Statistical modelling is undertaken to generate comparable country, regional, and global level estimates. The model's fit is assessed by cross-validation. Estimates are then reviewed with Member States through a WHO country consultation process and SDG focal points. In 2001, the WHO Executive Board endorsed a resolution (EB. 107.R8) seeking to “establish a technical consultation process bringing together personnel and perspectives from Member States in different WHO regions”. A key objective of this consultation process is “to ensure that each Member State is consulted on the best data to be used”. Since the process is an integral step in the overall estimation strategy, it is described here in brief.

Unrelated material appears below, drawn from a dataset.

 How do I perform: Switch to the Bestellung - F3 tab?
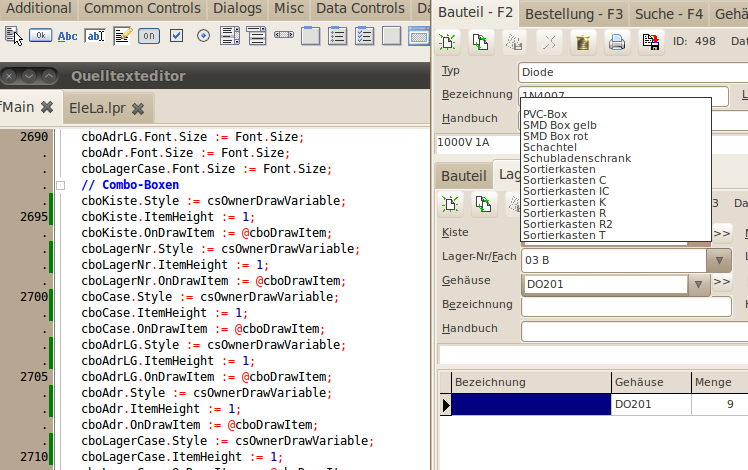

The country consultation process entails an exchange between WHO and technical focal person(s) in each country. It is carried out prior to the publication of estimates. During the consultation period, WHO invites focal person(s) to review input data sources, methods for estimation and the preliminary estimates. Focal person(s) are encouraged to submit additional data that may not have been taken into account in the preliminary estimates.

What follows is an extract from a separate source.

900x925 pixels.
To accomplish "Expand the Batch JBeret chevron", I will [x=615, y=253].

Adjustments are made according to the data source type:
(1) CRVS, for incompleteness and misclassification of maternal deaths
(2) reports providing "pregnancy-related" mortality, for underreporting of these deaths, as well as over-reporting of maternal deaths due to inclusion of deaths which are accidental or incidental to pregnancy (thus outside of the definition of maternal mortality).

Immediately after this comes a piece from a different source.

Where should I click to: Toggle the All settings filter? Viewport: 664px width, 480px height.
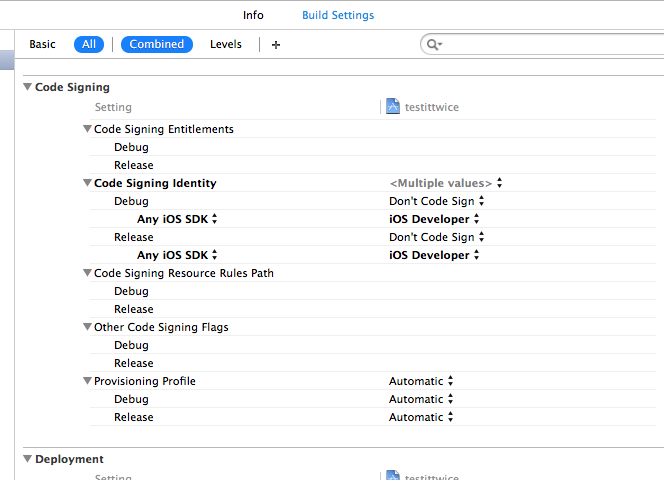pyautogui.click(x=89, y=44)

The analysis also accounts for stochastic errors due to the general rarity of maternal deaths, sampling error in the data source, errors during data collection and processing, and other random error.
Data availability
The MMR estimates are limited to countries with population of greater than 100 000. Out of 185 countries and territories, 177 have nationally representative data.
Disaggregation:
Current MMR estimates are reported at Country, Regional, and Global levels. Regional level estimates have income strata per World Bank classification, by UNICEF and UNFPA regional groupings
Calendar
Data collection:
Source data are collected by countries, typically yearly for CRVS sources, every 3-5 years for specialized reviews, every 5-7 years for population-based surveys, every 10 years for censuses.
Data release:
The next round of MMR estimation is scheduled for publication 2022.
Data providers
National level data providers may be statistical offices, specialized epi monitoring bodies and Ministry of Health.
Data compilers
MMEIG the Maternal Mortality Estimation Interagency Group, composed of: WHO, UNICEF, UNFPA, The World Bank Group and UN Population Division.
References
URL:
https://www.who.int/reproductivehealth/publications/maternal-mortality-2000-2017/en/
References:
(1) World Health Organization (WHO), United Nations Children’s Fund (UNICEF), United Nations Population Fund (UNFPA), World Bank Group, United Nations Population Division. Trends in maternal mortality: 2000 to 2017: estimates by WHO, UNICEF, UNFPA, World Bank Group and the United Nations Population Division. Geneva: World Health Organization; 2019
(2) Peterson E, Chou D, Gemmill A, Moller AB, Say L, Alkema L. Estimating maternal mortality using vital registration data: a Bayesian hierarchical bivariate random walk model to estimate sensitivity and specificity of reporting for population-periods without validation data. 2019 (https://arxiv.org/abs/1909.08578).
Related indicators as of February 2020
3.1.2: Proportion of births attended by skilled health personnel.